Video Simmons Bedding Company



History

Early history

In 1870, Zalmon G. Simmons opened his first factory in Kenosha, Wisconsin. He started out by manufacturing wooden telegraph insulators and cheese boxes. He branched into making bedsprings after receiving a patent for a woven-wire bedspring in payment of a debt. In 1876, Simmons became the first manufacturer to mass-produce woven wire mattresses. This process helped the company produce beds faster and cheaper, and by 1889, with the introduction of spiral coil springs into woven mattresses, Simmons' mattress prices dropped from $12 to 95 cents, making mattresses more widely affordable. The business was incorporated in 1884 as the Northwestern Wire Mattress Company, adopting Simmons Manufacturing Company as its name in 1889. According to company records, by 1891 it was the largest company "of its kind in the world".

National business

Zalmon Simmons, Jr., who took charge of the business after his father's death in 1910, was to oversee additional growth. In 1916 Simmons began advertising nationally, initiating its first national advertising campaign with a double-spread ad in the Saturday Evening Post.

By 1919 growth was fast. In response, Simmons acquired manufacturing plants in San Francisco, California; Los Angeles, California; Montreal, Quebec; Toronto, Ontario; Winnipeg, Manitoba; Vancouver, British Columbia; Elizabeth, New Jersey; Seattle, Washington; and Atlanta, Georgia. The following year, Simmons started a new sales arrangement. Instead of purchasing a mattress directly off the retail floor, customers could test the product on in-store samples, order a mattress through the retailer, and receive direct delivery within the next 24 hours from one of Simmons' 64 warehouses. This arrangement reduced the need for retailers to own and store their own product inventories. In 1923, Simmons moved its corporate headquarters to New York City.

Equipment developed by Simmons in 1925 automated the process of coiling wire and inserting it into fabric sleeves, called encasements. This allowed mass production of pocketed coils, a type of coil that had been available only in very high-priced luxury mattresses. The pocketed coil is the basis for the Simmons Beautyrest mattress brand, which was introduced in 1925. Although the new manufacturing technology greatly reduced its cost, at the time of its introduction a Beautyrest mattress sold for $39.50, three to four times more than the typical price for a standard wire mattress. Simmons promoted its products aggressively with ads that included testimonials from famous people such as Eleanor Roosevelt in 1927 and Henry Ford, H.G. Wells, Thomas Edison, Guglielmo Marconi and George Bernard Shaw in 1929. Eleanor Roosevelt continued to promote the brand into the 1930s, through her radio show. Cole Porter mentioned the Beautyrest brand in the lyrics of his 1934 song "Anything Goes".
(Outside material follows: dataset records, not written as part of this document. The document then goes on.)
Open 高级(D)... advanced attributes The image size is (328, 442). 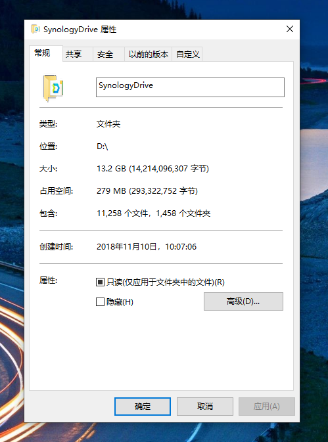tap(243, 301)
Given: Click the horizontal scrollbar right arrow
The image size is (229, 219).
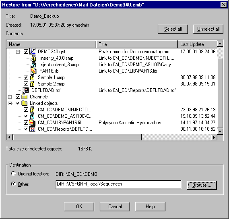Looking at the screenshot, I should [x=214, y=137].
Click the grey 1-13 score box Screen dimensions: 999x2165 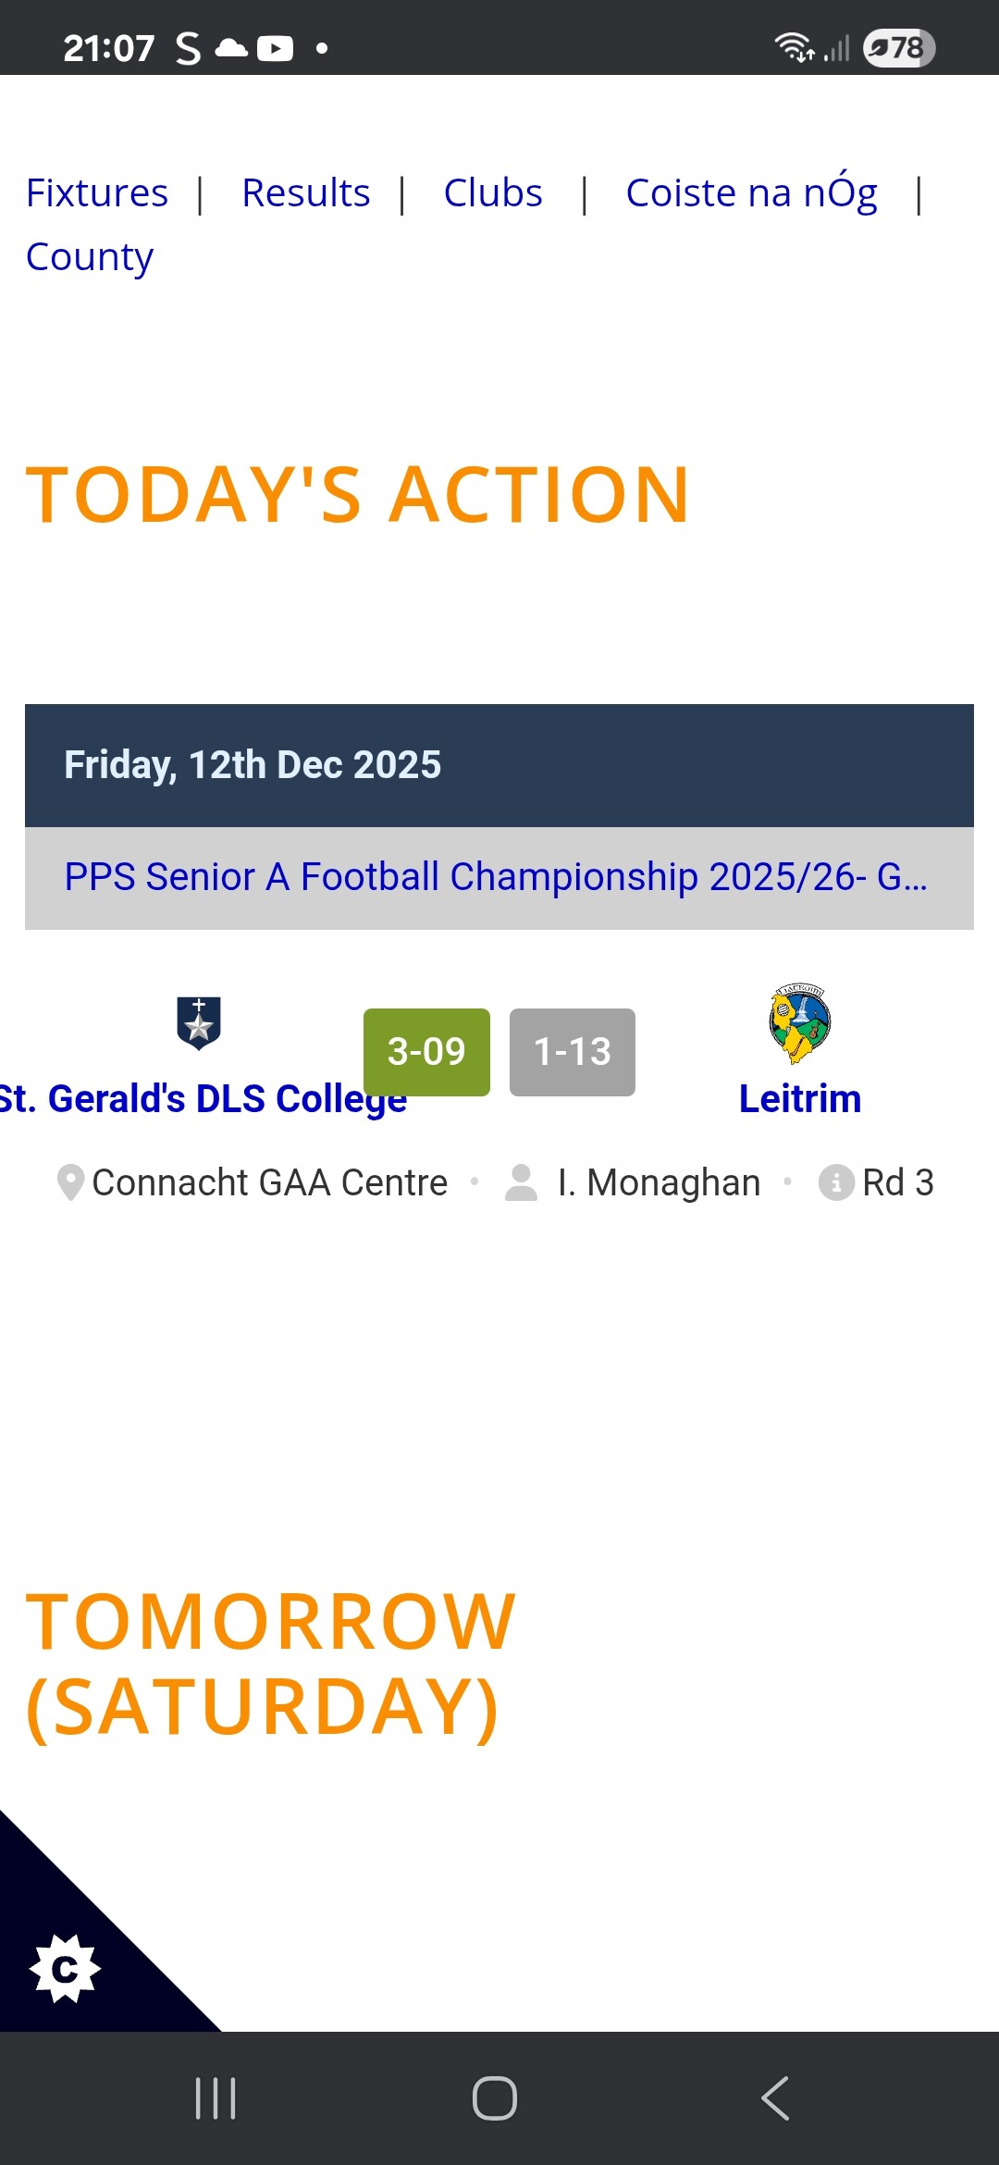[573, 1052]
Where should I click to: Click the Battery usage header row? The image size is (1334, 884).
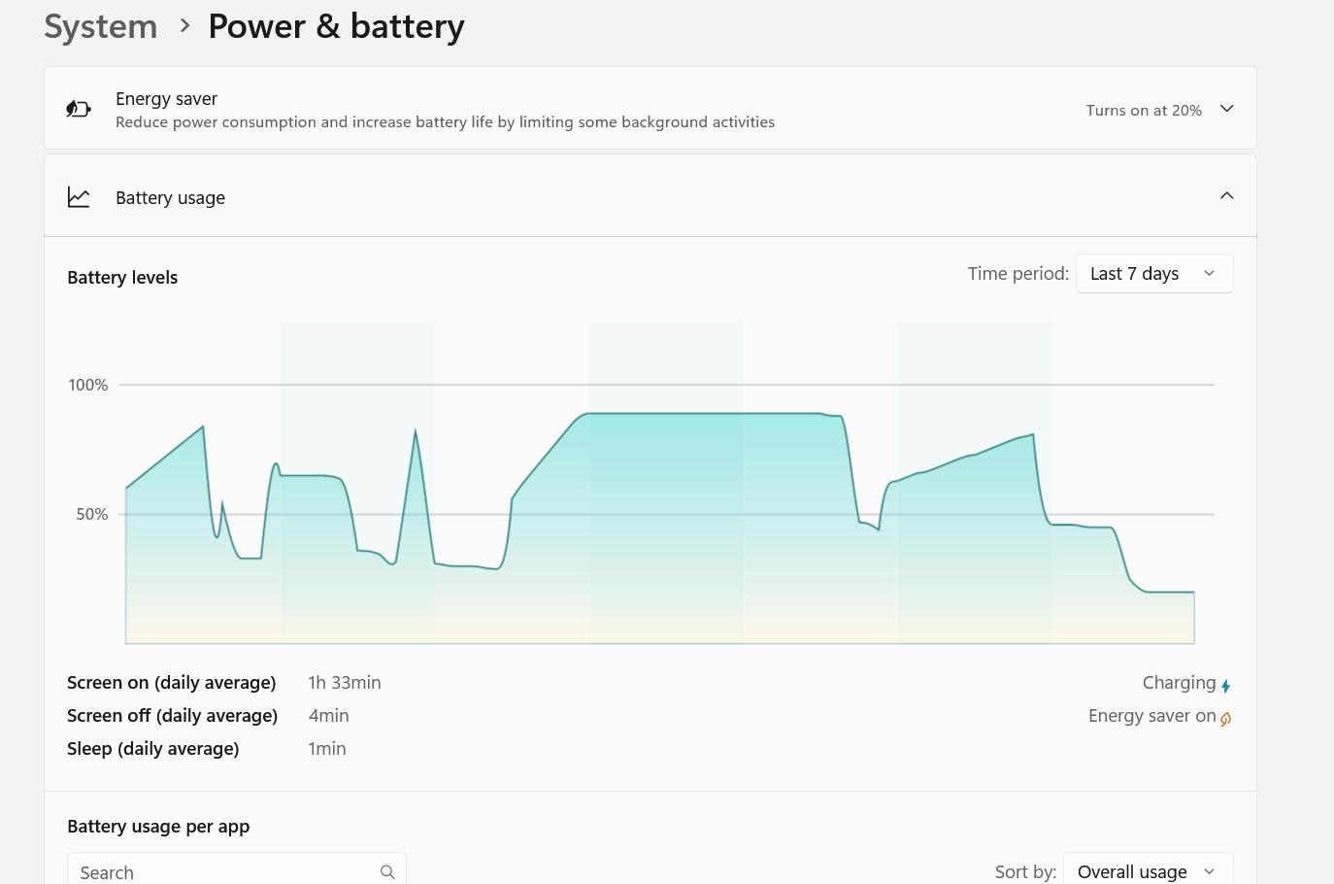pyautogui.click(x=650, y=196)
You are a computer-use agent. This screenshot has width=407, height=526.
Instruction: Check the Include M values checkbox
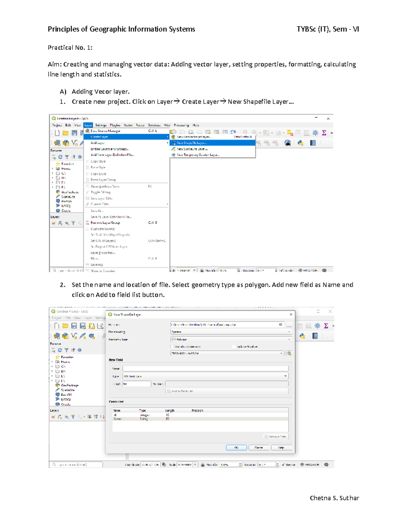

In 1940, Simmons introduced the Hide-A-Bed, a sofa that incorporates a fold-out spring and mattress that pull out to form a bed. This was to become one of the company's best known products and was manufactured until the 1980s. During World War II, Simmons' facilities were diverted to military production, making cots, parachutes, bazooka rockets and other products. By the post-war year of 1947, the company was back in the mattress business and started using advertising to associate its products with the Hollywood glamor of actresses including Dorothy Lamour and Maureen O'Hara. A research and development facility was established in Munster, Indiana, in 1957, building upon pioneering studies on human sleep behavior that Simmons had sponsored in the 1930s. In 1958, the company became the first U.S. mattress maker to produce mattresses in king and queen sizes, an innovation that was promoted as solving the "space battle in the bedroom".

Era of corporate change

In 1975, the Simmons corporate headquarters moved to Atlanta, Georgia. Shortly thereafter, the company research and development team also relocated to Georgia, to a building in what is today Peachtree Corners but was then an unincorporated part of Gwinnett County, near Norcross. In 1995, the company's R&D division moved into a new home, the Simmons Institute for Technology and Education (SITE).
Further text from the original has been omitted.